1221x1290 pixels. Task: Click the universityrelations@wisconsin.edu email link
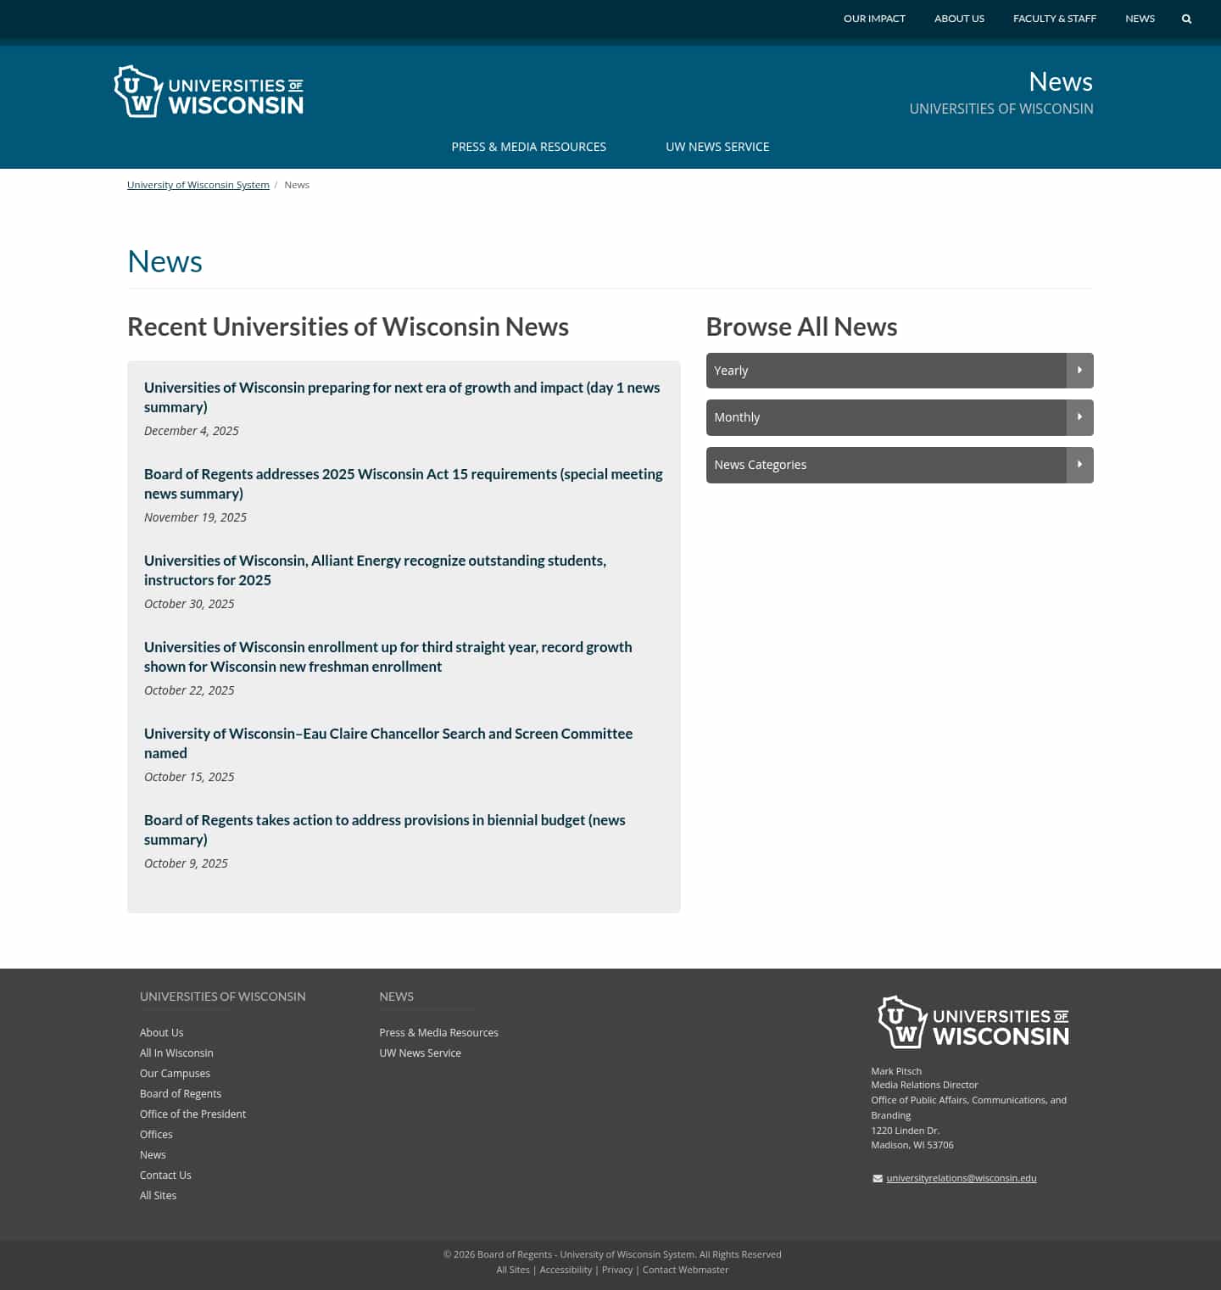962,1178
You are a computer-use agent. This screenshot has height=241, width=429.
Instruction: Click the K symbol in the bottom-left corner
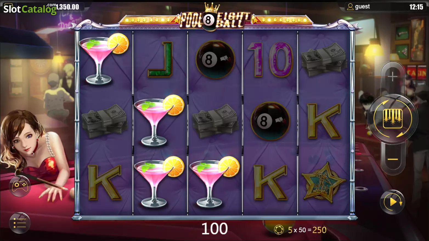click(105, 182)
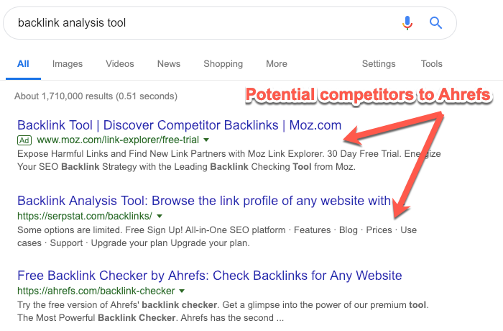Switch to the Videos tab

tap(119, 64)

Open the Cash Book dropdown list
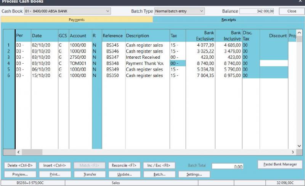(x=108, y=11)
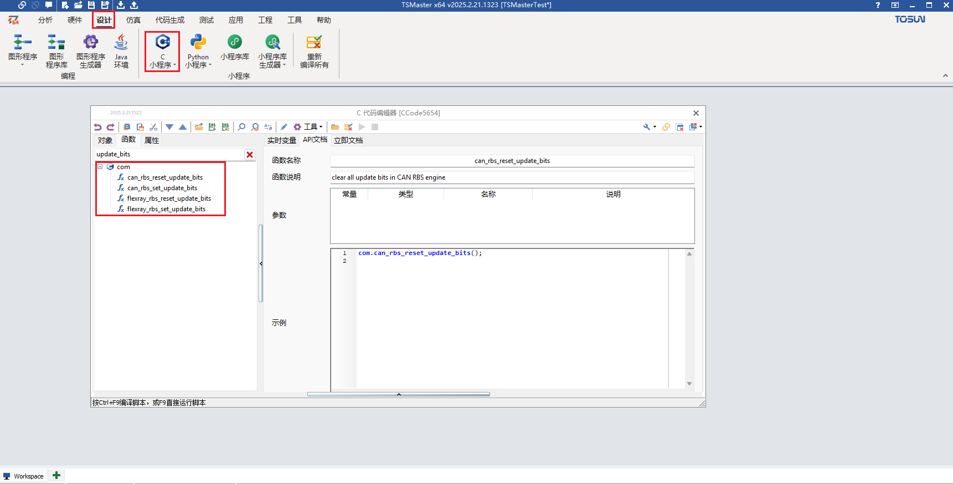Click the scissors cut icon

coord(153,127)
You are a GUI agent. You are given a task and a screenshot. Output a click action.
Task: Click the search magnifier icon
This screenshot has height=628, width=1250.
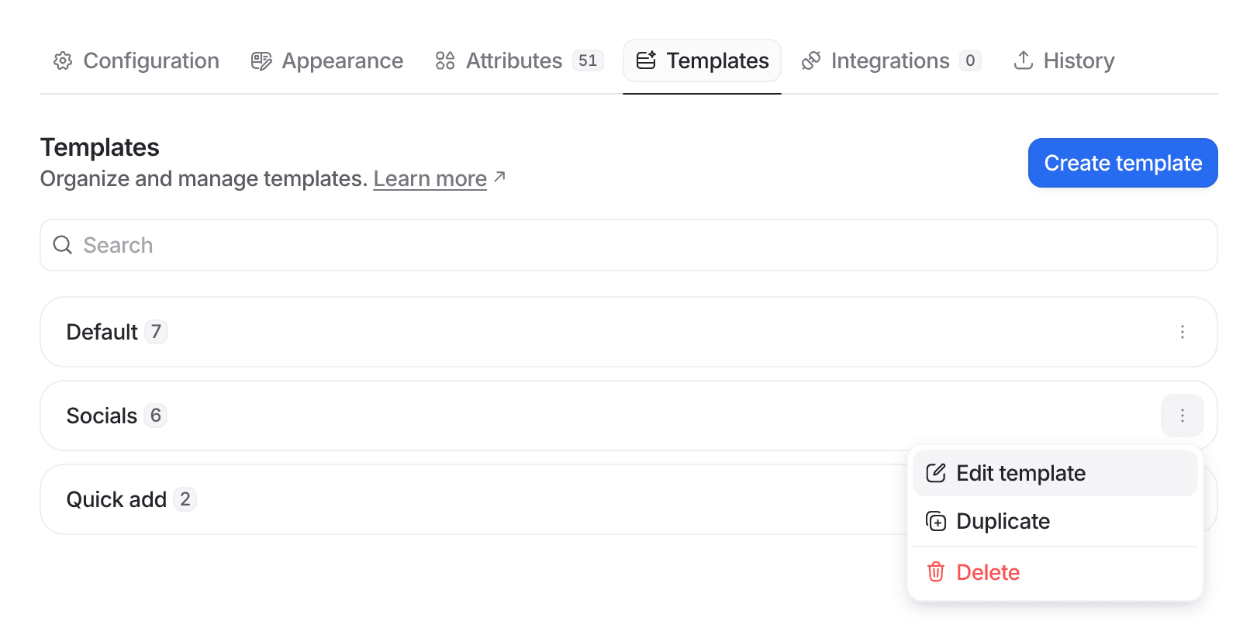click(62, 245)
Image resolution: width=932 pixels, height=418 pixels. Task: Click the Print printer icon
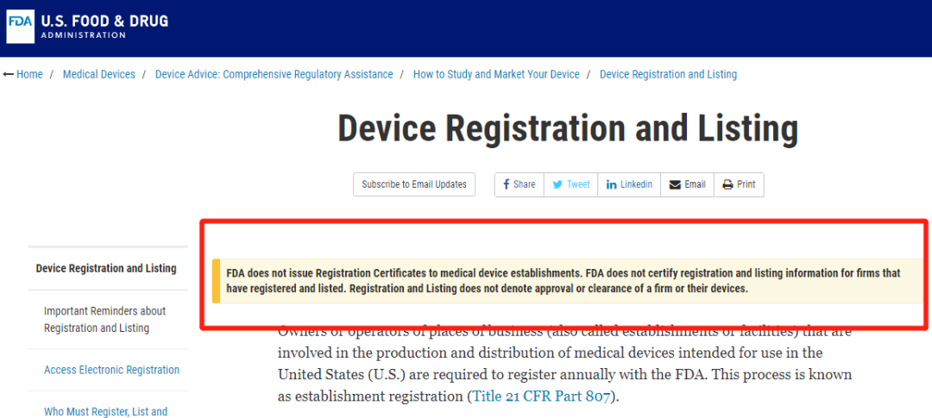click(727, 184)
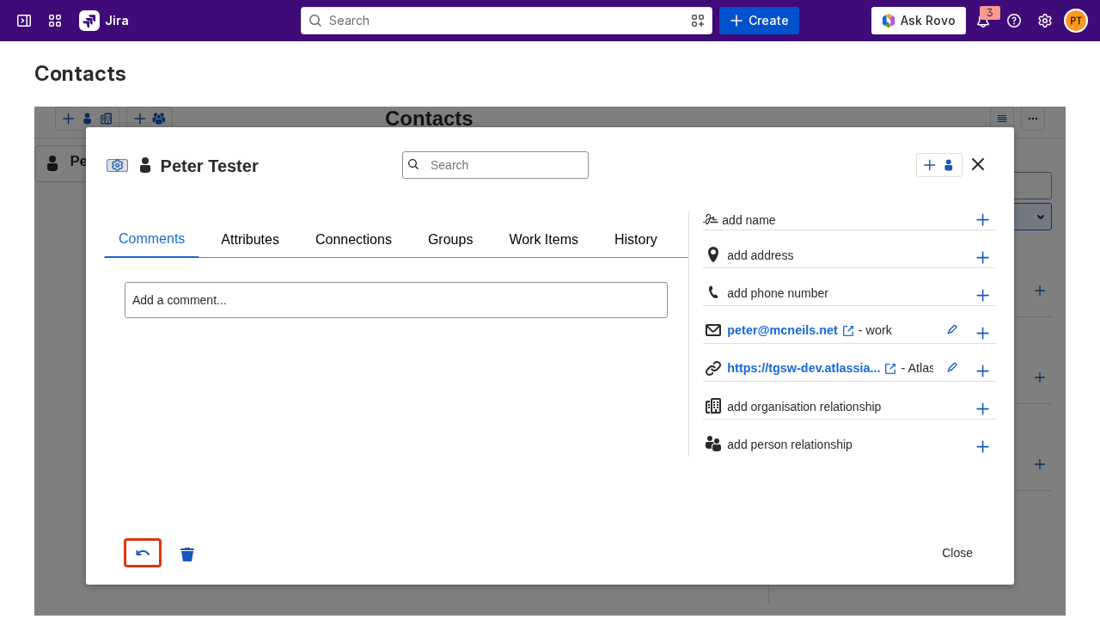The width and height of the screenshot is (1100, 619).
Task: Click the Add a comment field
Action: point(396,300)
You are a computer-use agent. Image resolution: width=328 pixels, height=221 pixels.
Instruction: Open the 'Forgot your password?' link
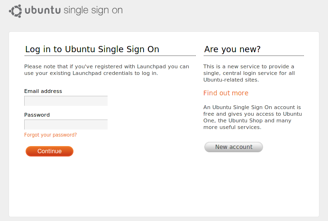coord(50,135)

> **PROBLEM REQUIREMENTS**: Produce a verbatim transcription of every line in the listing, images omitted.

> **EXERCISE ANSWER**:
1221x1290 pixels. Task: Click the universityrelations@wisconsin.edu email link
962,1178
You are a computer-use agent. This screenshot has height=241, width=429.
Instruction: Click the K symbol in the bottom-left corner
click(105, 182)
Switch to the Videos tab

tap(119, 64)

Open the Cash Book dropdown list
(x=108, y=11)
Click the scissors cut icon

coord(153,127)
You are a GUI agent. You are given a task and a screenshot. Output a click action.
Task: Click the search magnifier icon
This screenshot has height=628, width=1250.
click(62, 245)
Image resolution: width=932 pixels, height=418 pixels. Task: Click the Print printer icon
click(727, 184)
The width and height of the screenshot is (1100, 619).
Task: Click the Add a comment field
Action: point(396,300)
You are a computer-use agent. Image resolution: width=328 pixels, height=221 pixels.
Instruction: Open the 'Forgot your password?' link
coord(50,135)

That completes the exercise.